Recorded information: Begin

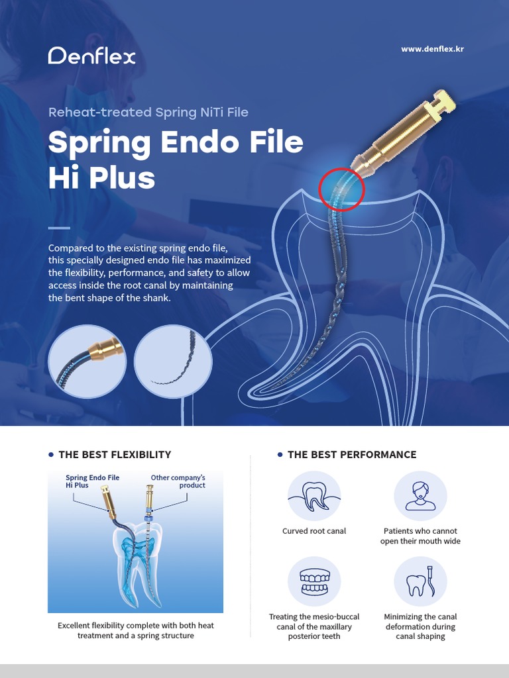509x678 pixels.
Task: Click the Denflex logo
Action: [91, 56]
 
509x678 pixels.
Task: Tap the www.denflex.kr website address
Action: [432, 49]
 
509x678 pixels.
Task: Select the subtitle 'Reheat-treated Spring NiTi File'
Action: [148, 112]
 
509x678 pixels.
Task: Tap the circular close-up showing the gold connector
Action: [87, 362]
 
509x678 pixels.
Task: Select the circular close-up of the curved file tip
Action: [173, 362]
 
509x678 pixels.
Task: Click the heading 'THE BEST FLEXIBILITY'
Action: [115, 455]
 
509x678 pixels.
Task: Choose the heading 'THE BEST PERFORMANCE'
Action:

Recorded information: End

* **What you should do**
Please show all lines from the entries that contain the word "Select".

* **Task result**
Task: Select the subtitle 'Reheat-treated Spring NiTi File'
Task: Select the circular close-up of the curved file tip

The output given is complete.